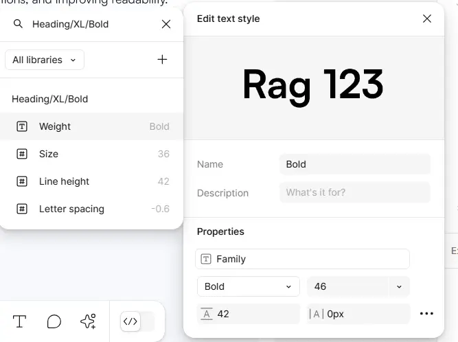Image resolution: width=458 pixels, height=342 pixels.
Task: Expand the font size 46 dropdown arrow
Action: (x=399, y=286)
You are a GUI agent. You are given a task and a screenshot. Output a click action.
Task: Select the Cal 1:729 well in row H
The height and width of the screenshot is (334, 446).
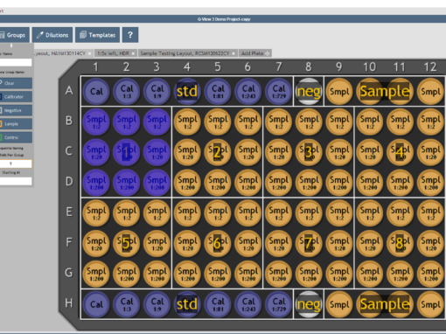(278, 304)
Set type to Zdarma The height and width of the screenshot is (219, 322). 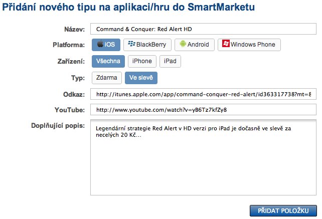(106, 78)
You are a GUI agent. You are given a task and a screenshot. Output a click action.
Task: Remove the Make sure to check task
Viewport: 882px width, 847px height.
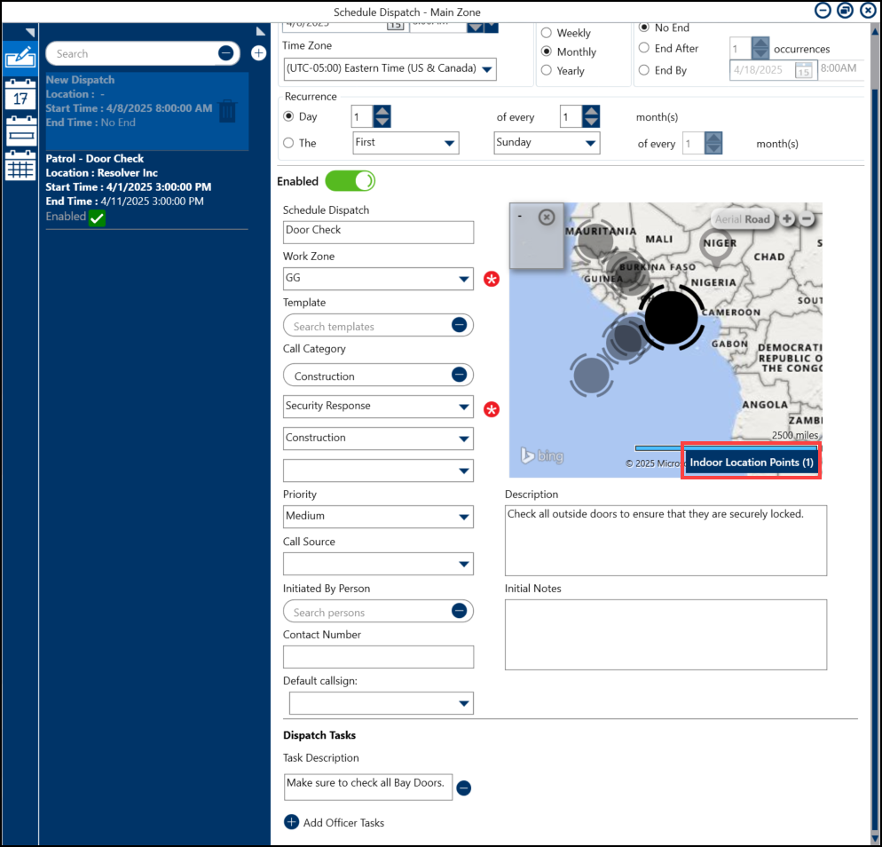coord(463,788)
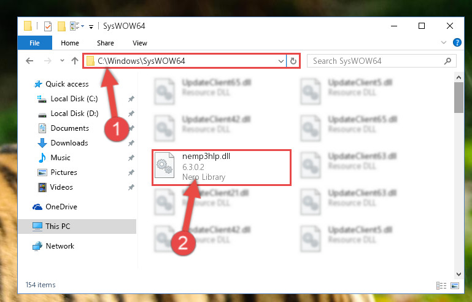Open the Help question mark icon
This screenshot has width=472, height=302.
(457, 42)
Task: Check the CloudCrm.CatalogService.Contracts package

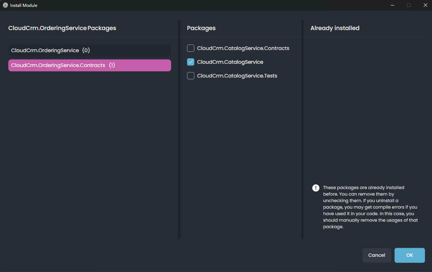Action: tap(191, 48)
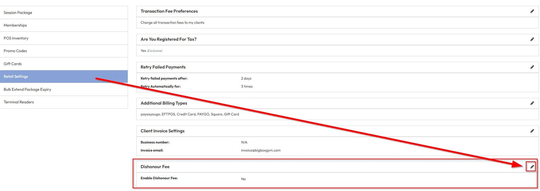Edit the Retry Failed Payments settings
The height and width of the screenshot is (191, 540).
tap(532, 67)
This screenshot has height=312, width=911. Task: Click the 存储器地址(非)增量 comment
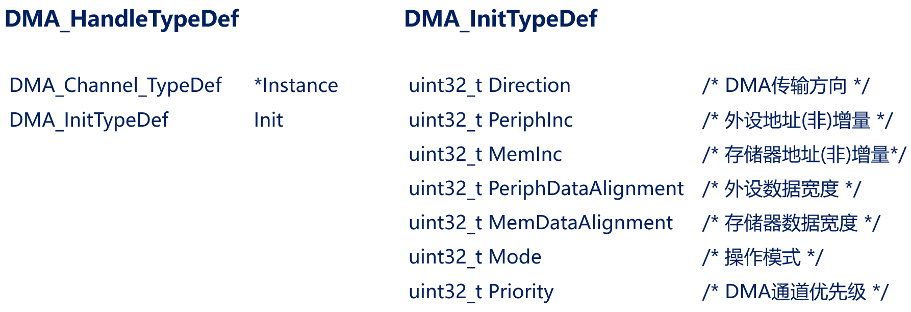tap(804, 154)
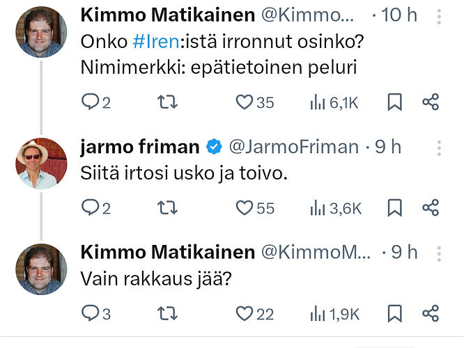Image resolution: width=464 pixels, height=348 pixels.
Task: Bookmark the first tweet about Iren
Action: (x=394, y=102)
======
## EXERCISE DETAILS
Write out, please, the lines of the listing above from the one with "This screenshot has height=312, width=911." through the very last, exactly as given and with no pictures.

## RESULT OF THE TASK
This screenshot has height=312, width=911. Task: Click the 存储器地址(非)增量 comment
tap(804, 154)
Image resolution: width=464 pixels, height=348 pixels.
Task: Bookmark the first tweet about Iren
Action: (x=394, y=102)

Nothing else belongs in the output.